What if there were an alternative institution shaping how young Israelis and Palestinians perceive one another? Given the serious security threats to the people involved, I am not arguing for an elimination of mandatory military service. Instead, the respective governments should create a parallel opportunity where young Palestinians and Israelis could legitimately fulfill part or all of their civic duty by serving in a joint Israeli-Palestinian interfaith “Peace Corps.” This initiative would facilitate interfaith peace exchanges, cooperative service immersion experiences, and constructive dialogue among thousands of young Israelis and Palestinians each year. Instead of pitting Israeli and Palestinian young people against one another during their most formative years, this initiative would help them form constructive relationships based on positive interactions, shared values, and common goals.

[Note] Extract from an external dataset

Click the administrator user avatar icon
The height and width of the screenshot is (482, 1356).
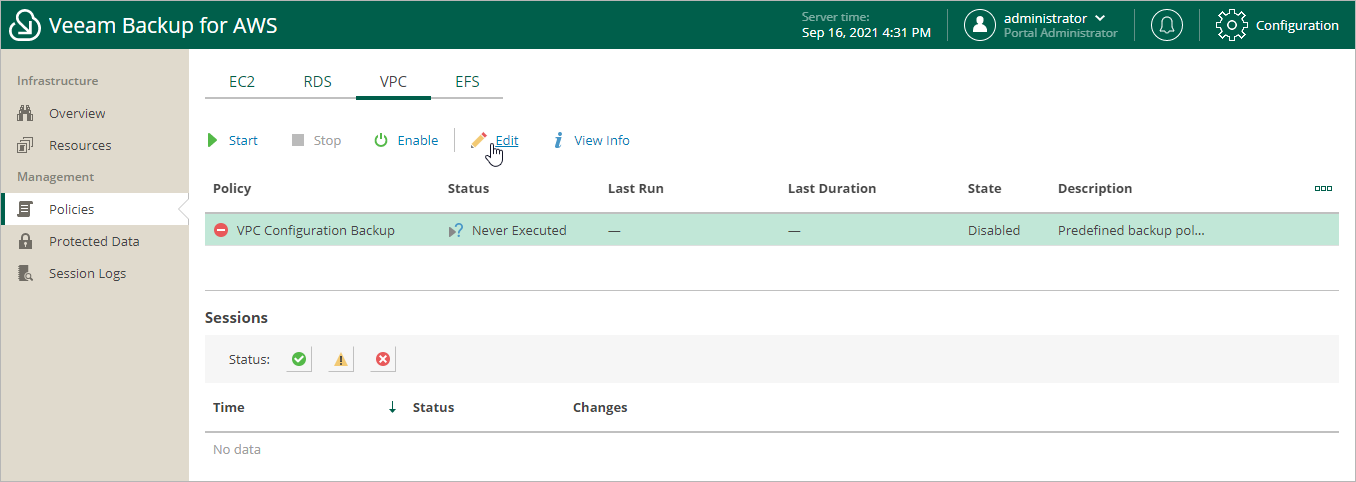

This initiative would be effective in fostering peace for two main reasons. First, it would bring adversarial groups together to work toward common goals (e.g. regional peace, quality of life for refugees, access to health and education) that could not be reached without the cooperation of both groups. In his classic “Robbers Cave” experiment on conflict and cooperation, social psychologist Muzafer Sherif forcefully shows that social tensions are significantly reduced when groups in conflict jointly pursue and achieve shared goals; the same lesson applies to peace in Israeli-Palestine.

Second, this initiative would teach and train future foreign ministers, faith leaders, and policymakers to partake in constructive dialogue, be empathetic toward the circumstances of others, and utilize nonviolent and cooperative strategies for building a more stable and peaceful region. This model is the same one used by Teach for America (TFA) in their efforts to reform the education system in America. TFA is effectively equipping future leaders in all fields to be lifelong advocates for educational change. For evidence of the effectiveness of this model, check out the impact of TFA Alumni.

Young people will make an impact in the world. If we want them to leave a legacy of peace in Israel-Palestine, then they must be shaped and empowered by nonviolent leadership opportunities. Peace in Israel and Palestine depends on whether both governments can find a more constructive way to engage their youth.